---------- READING PASSAGE ----------

Skip to main content

Overview

Base options classes that control Docling’s document processing pipelines. All pipeline-specific options inherit from PipelineOptions and extend it with additional capabilities.

PipelineOptions

Base configuration for all document processing pipelines.
from docling.datamodel.pipeline_options import PipelineOptions

options = PipelineOptions(
    document_timeout=120.0,
    enable_remote_services=False,
    allow_external_plugins=False
)

Parameters

document_timeout
float | None
default:"None"
Maximum processing time in seconds before aborting document conversion. When exceeded, the pipeline stops processing and returns partial results with PARTIAL_SUCCESS status. If None, no timeout is enforced.Recommended: 90-120 seconds for production systems.
accelerator_options
AcceleratorOptions
default:"AcceleratorOptions()"
Hardware acceleration configuration for model inference. Controls GPU device selection, memory management, and execution optimization settings for layout, OCR, and table structure models.See AcceleratorOptions for details.

---------- DATASET EXTRACT ----------

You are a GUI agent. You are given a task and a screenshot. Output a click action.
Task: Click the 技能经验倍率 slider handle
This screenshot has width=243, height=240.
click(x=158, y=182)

----------
---------- DATASET EXTRACT ----------

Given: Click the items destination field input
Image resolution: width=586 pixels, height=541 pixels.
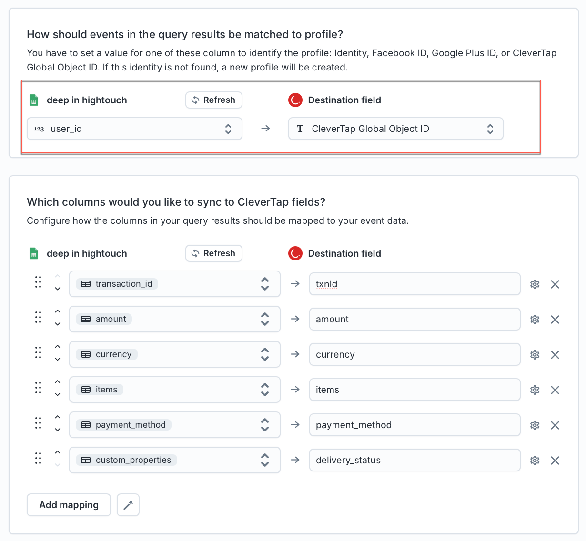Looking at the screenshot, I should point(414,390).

----------

WHAT YOU HAVE TO DO: From the PipelineOptions documentation, copy out the stretch from "from docling.datamodel.pipeline_options import" through "for production systems.".

RESPONSE:
from docling.datamodel.pipeline_options import PipelineOptions

options = PipelineOptions(
    document_timeout=120.0,
    enable_remote_services=False,
    allow_external_plugins=False
)

Parameters

document_timeout
float | None
default:"None"
Maximum processing time in seconds before aborting document conversion. When exceeded, the pipeline stops processing and returns partial results with PARTIAL_SUCCESS status. If None, no timeout is enforced.Recommended: 90-120 seconds for production systems.